La lotta alla legge Moratti continua
Scuola Futura - 10-07-2004
IL DIRETTIVO DELLA CGIL - SCUOLA DI MODENA


rilevato


che l'attacco alla scuola pubblica di questo governo si sta intensificando attraverso provvedimenti legislativi approvati e da approvare

considerato

che gli atti di questo Governo mettono in pericolo l’esistenza stessa della scuola pubblica (i decreti legislativi sull'applicazione della legge Moratti e le relative circolari applicative, l'applicazione delle finanziarie degli ultimi anni che prevedono tagli indiscriminati del personale docente e ATA, il decreto legge sul precariato e le sue modifiche accettate dal governo, i disegni di legge sullo stato giuridico degli insegnanti, l’intenzione del Governo di modificare la legge sull'autonomia scolastica)

ritiene

indilazionabile l'intensificazione, fin da settembre, dell'azione di contrasto a questa politica scolastica

si impegna

a costruire i necessari percorsi, con le altre organizzazioni sindacali, per garantire la prosecuzione di una mobilitazione costante e incisiva in sintonia con quanto in questi mesi hanno espresso, anche con il nostro supporto, i lavoratori della scuola e i genitori attraverso delibere, ordini del giorno e iniziative territoriali

propone inoltre

che a partire dall'apertura delle scuole del prossimo settembre siano messe in atto sempre più incisive iniziative di lotta, ivi incluso lo sciopero unitario, in analogia con quanto già fatto a vari livelli regionali e provinciali.


Modena, 10/07/2004

interventi dello stesso autorediscussione chiusa  condividi pdf

 ilaria ricciotti    - 10-07-2004
Le modalità di lotta dovrebbero essere discusse sin d'ora, per non creare confusioni o sovrapposizioni inutili e dannose ed anche per non essere impreparati a settembre. In un momento come questo non si può andare in vacanza.
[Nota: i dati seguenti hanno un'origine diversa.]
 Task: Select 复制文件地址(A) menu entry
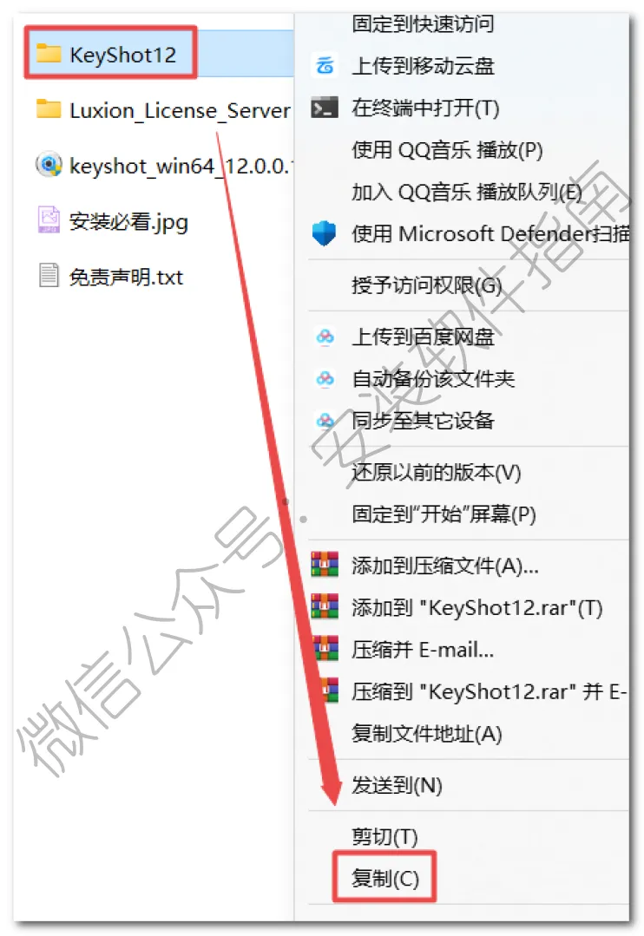426,733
 bruna tommaselli    - 10-07-2004
E' un documento votato dal direttivo cgil scuola di Modena o del movimento Scuola Futura?

 Redazione    - 12-07-2004
E' un documento della Cgil Direttivo di Modena, inviatoci da Scuola Futura.

 Giancarlo Ambrosini    - 12-07-2004
peccato che la cgil di Modena non governi quella nazionale. Di certo avremmo già avuto uno sciopero nazionale del comparto scuola...di certo nessuno si sarebbe permesso di parlare di carriera insegnanti art. 22 e l'art 43 non sarebbe mai esistito...in compenso avremmo avuto una mobilitazione tale da costringere molto probabilmente il berlusca a dimettersi...certo finché si attestano sulla concertazione e vogliono cisl e uil come compari....come cantava il grande Modugno...tre briganti e tre somari...siamo in tre...
giambro
futuro maestro "riformato"

 ilaria ricciotti    - 13-07-2004
i Confederali, con più iscritti, sono ancora tre, anche se qualcuno vorrebbe dividerli.
Non credo tuttavia che gli iscritti la pensino allo stesso modo.